Hauteville-House, 31 décembre 1862.


  1. Voir le procès-verbal de la déposition faite, pendant l’instruction du procès d’Essex, par Augustin Phillipps. Ce procès-verbal, cité pour la première fois par M. Collier, est signé de trois magistrats, lord Popham, Edward Anderson et Edward Fenner.
  2. Michols’Progresses of Queen Elisabeth.
  3. « That play of King Richard was so old and so long out of use that they should have small or no company at it. »
  4. « You should have treated her as Henry of Lancaster did Richard the second — gone to her as suppliant, and then robbed her of her crown and a life. »
  5. The effect of that which passed at the arraignments of sir Christopher Blount, sir Charles Davers, sir John Davies, sir Gilly Merrick, and Henry Cuffe. — London, in-4°, 1601.
  6. Le roi Jean, vol. III, P. 219.
  7. « All we have is her majesty’s and she may lawfully at her pleasure take it from us. » Hume’s History of England.

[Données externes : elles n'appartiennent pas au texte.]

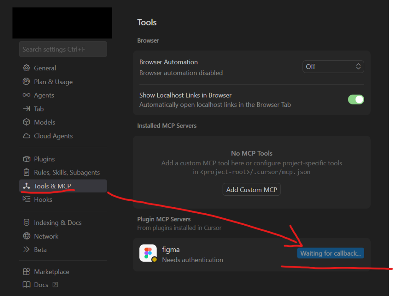Select Indexing & Docs in sidebar

click(58, 223)
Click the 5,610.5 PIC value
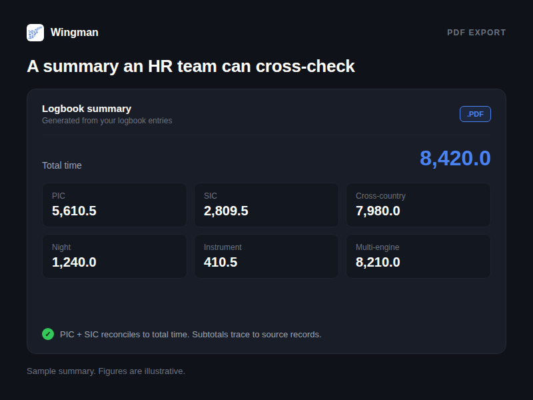Screen dimensions: 533x400 [x=74, y=211]
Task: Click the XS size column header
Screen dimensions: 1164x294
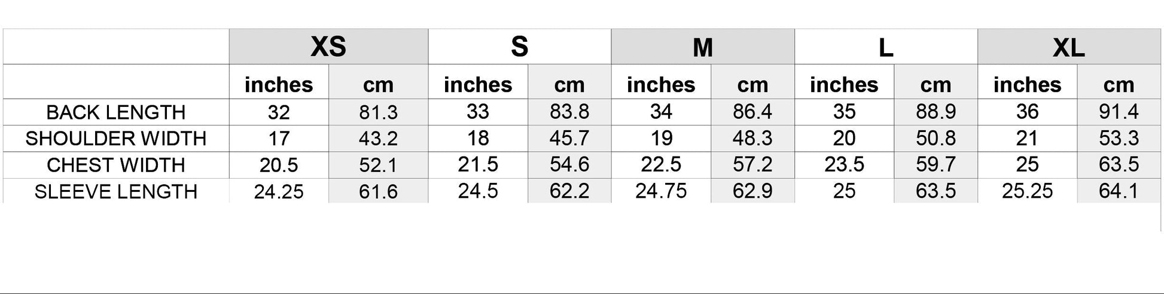Action: click(x=328, y=47)
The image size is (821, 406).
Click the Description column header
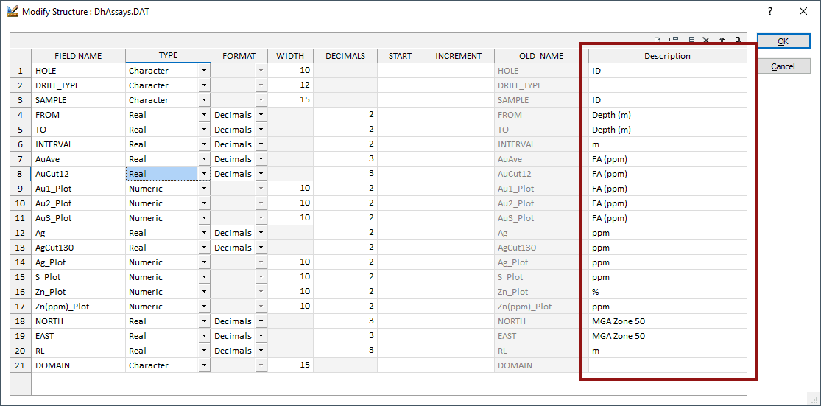667,56
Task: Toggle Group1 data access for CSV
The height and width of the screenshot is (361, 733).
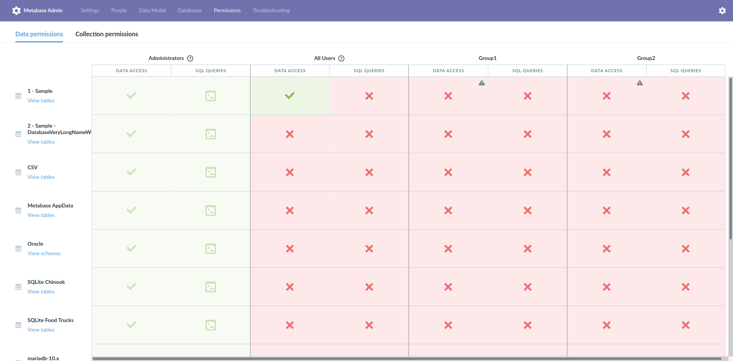Action: [x=448, y=172]
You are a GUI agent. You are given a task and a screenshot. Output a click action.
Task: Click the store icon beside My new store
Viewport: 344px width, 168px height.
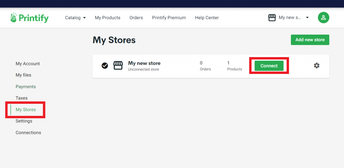[118, 66]
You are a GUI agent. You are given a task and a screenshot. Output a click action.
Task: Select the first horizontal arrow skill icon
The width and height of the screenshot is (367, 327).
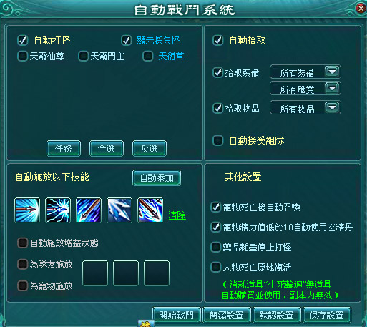pos(27,210)
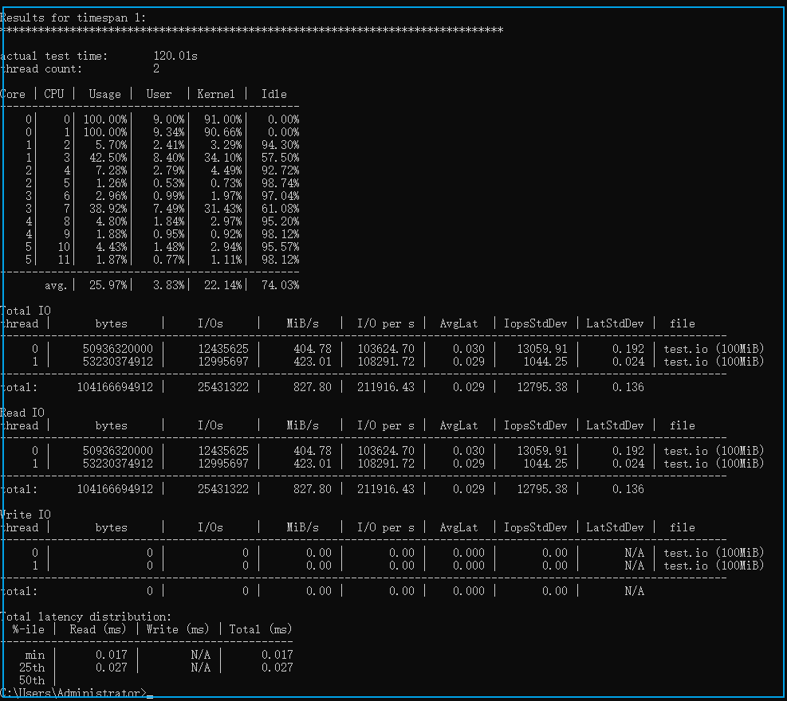This screenshot has height=701, width=787.
Task: Select the "Idle" column header
Action: (273, 94)
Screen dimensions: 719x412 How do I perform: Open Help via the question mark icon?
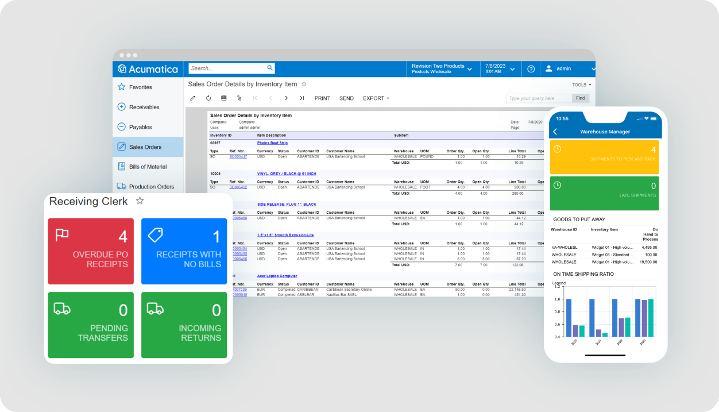pyautogui.click(x=531, y=68)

  8. Froissart. Édition de 1573, p, 510 et 311.
  9. Henri VI.
  10. Un seul passage a échappé à cette révision minutieuse. Le nom d’Oldcastle, désigné par la première syllabe Old., est resté dans le texte original en tête de cette réplique de Falstaff au grand juge : « Très-bien ! milord, très-bien ! mais, ne vous en déplaise, c’est plutôt l’infirmité de ne pas écouler qui me trouble. » Sc. II, partie ii. — Du reste, afin de dissiper à jamais toute équivoque, Shakespeare a fait une éclatante réparation à la mémoire de l’héroïque supplicié dans ces lignes de son épilogue : « Autant que je puis le savoir, Falstaff mourra d’une sueur rentrée, à moins que vous ne l’ayez immolé déjà a une dure méprise ; car Oldcastle est mort martyr, et celui-ci n’est pas le même homme. »
  11. J’ai été assez heureux pour obtenir de mon ami et allié Auguste Vacquérie la traduction en vers de la célèbre scène où se trouve cette apostrophe. Le lecteur trouvera dans les notes cette page inédite, que je n’ose louer, de crainte de manquer un peu de modestie.